Hello,
I have a mod_perl (Apache 1.3.33, mod_perl 1.29) handler which returns
HTTP error codes on several conditions, and uses a custom_response() to
set a custom body. The custom body is XML (this is a middleware component
and errors are read by machines, not humans), so I'd like to send a
"Content-Type: text/xml" header.
This code doesn't work as expected:
sub handler {
my $r = shift;
# This header makes it to the error output
$r->err_header_out('X-Message-Source' => 'test mod_perl handler');
# This one does not, it is overridden
$r->err_header_out('Content-Type' => 'text/xml');
$r->custom_response('<?xml version="1.0"?><test/>');
return BAD_REQUEST;
}
The X-Message-Source header makes it to the resulting 400 Bad Request
error response, but the Content-Type header has been changed to
"text/html; charset=iso-8859-1" sometime after the custom response.
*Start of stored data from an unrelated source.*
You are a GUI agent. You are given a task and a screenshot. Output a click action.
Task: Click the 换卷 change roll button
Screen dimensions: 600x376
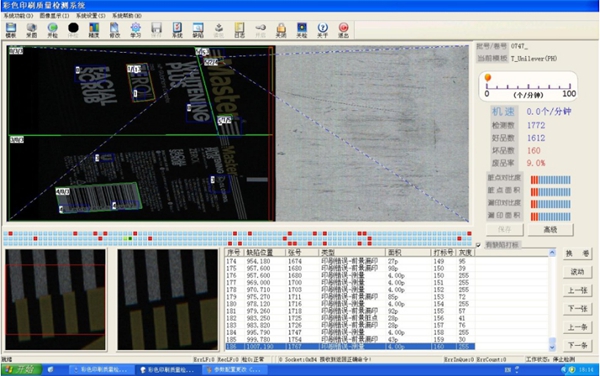click(x=577, y=254)
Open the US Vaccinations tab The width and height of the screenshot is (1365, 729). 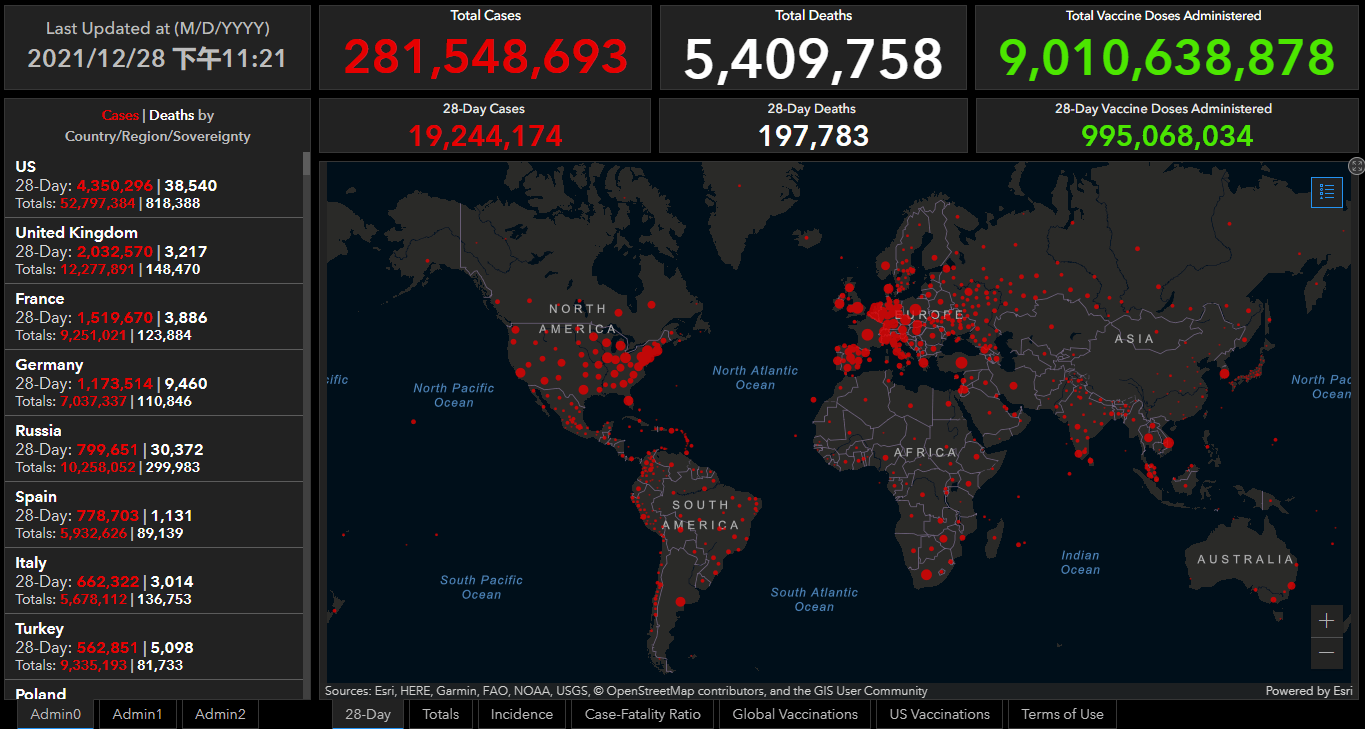pyautogui.click(x=940, y=714)
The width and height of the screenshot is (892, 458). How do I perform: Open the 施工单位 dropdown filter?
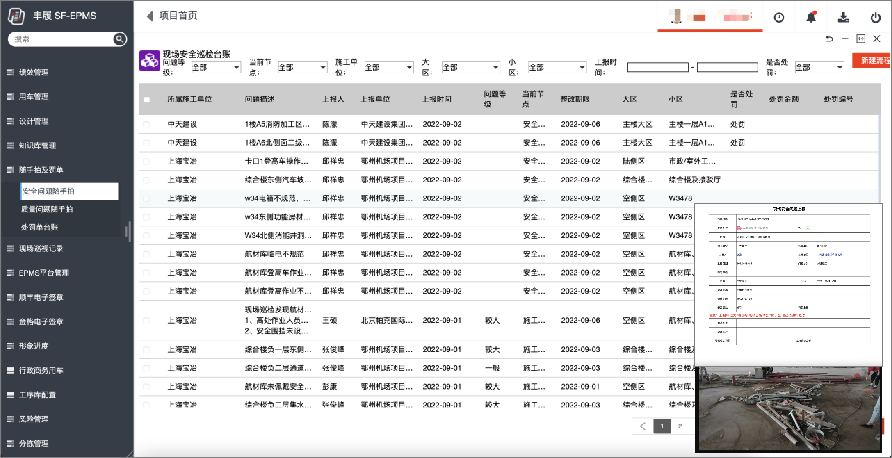(x=387, y=67)
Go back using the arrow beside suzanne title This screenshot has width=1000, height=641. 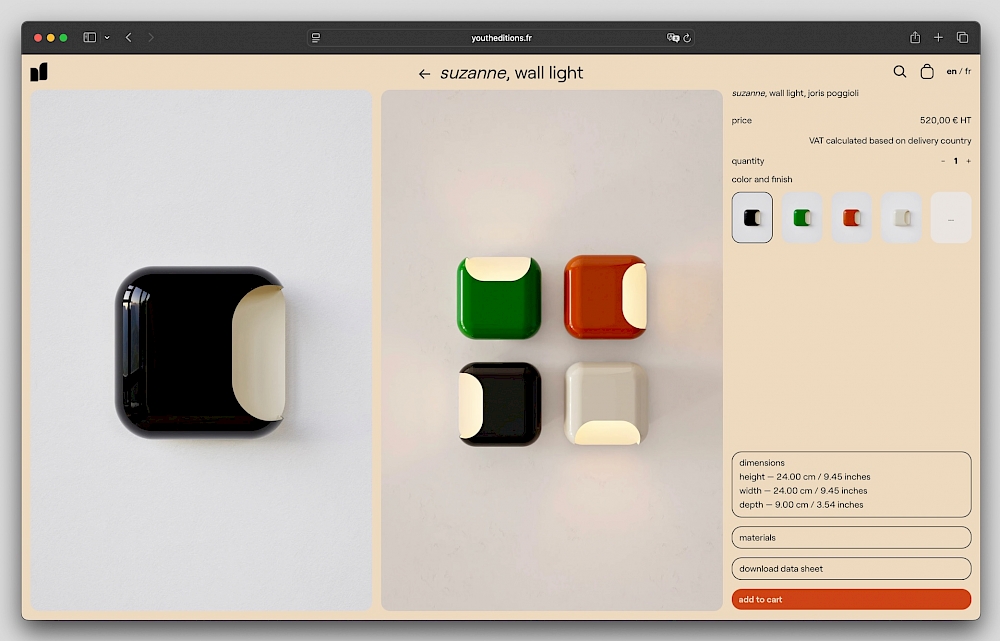tap(424, 74)
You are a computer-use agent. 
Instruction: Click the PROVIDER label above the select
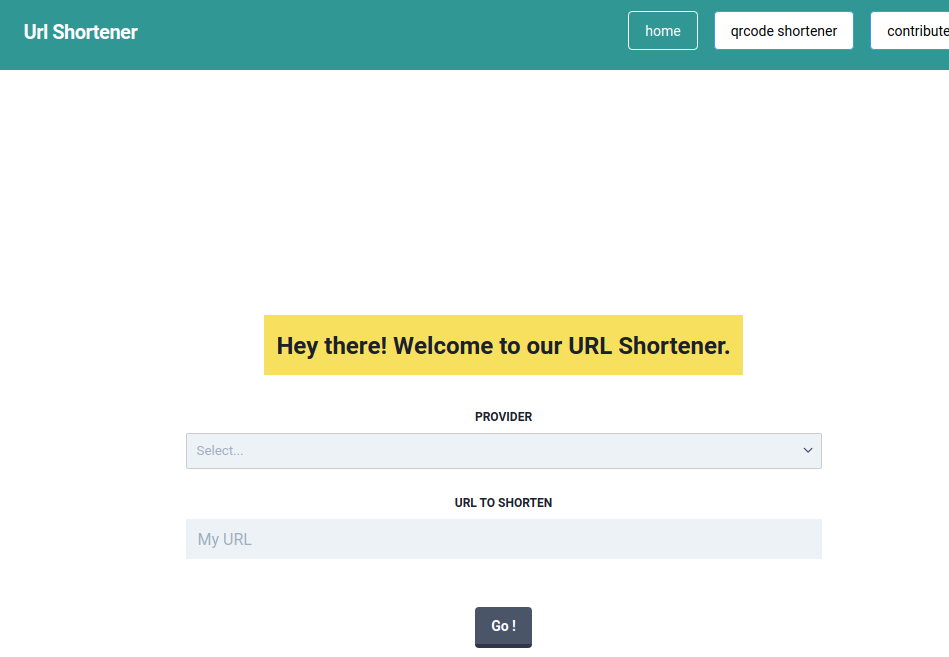[503, 417]
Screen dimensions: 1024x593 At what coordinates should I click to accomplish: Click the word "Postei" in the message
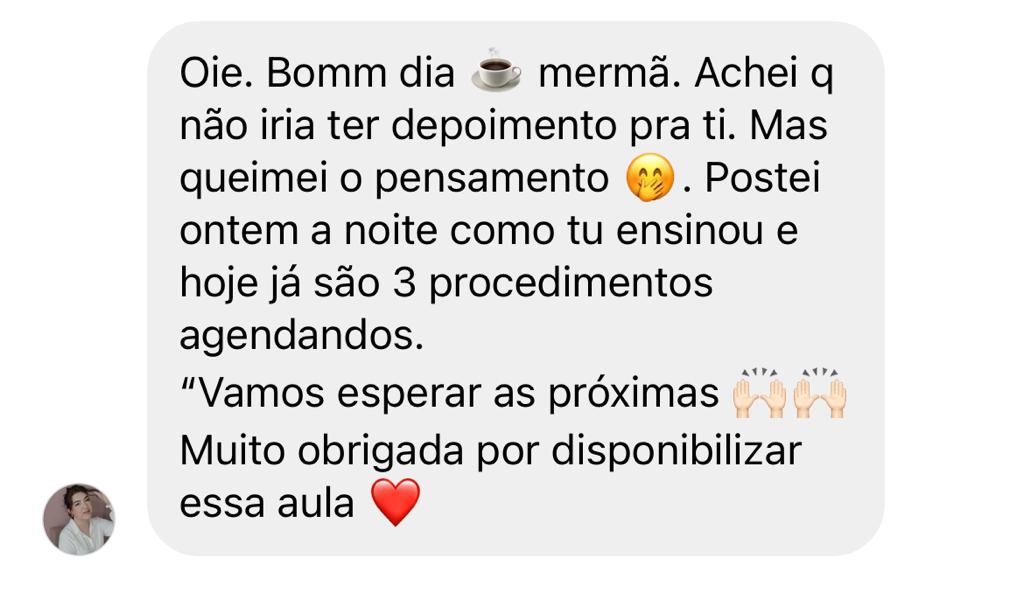tap(762, 178)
I tried a number of variants (for example, using all three of
content_type(), header_out(), and err_header_out()), and none of them
worked. I poked through the code a little bit but looks like
custom_response() literally just overwrites a default error page string
with the custom one, so the magic code to set error headers is elsewhere.
Oddly enough when I was experimenting with setting Content-Length for a
custom_response() I found that it was necessary to use both header_out()
and err_header_out(); omitting either would cause no Content-Length header
to be sent, but including both would work.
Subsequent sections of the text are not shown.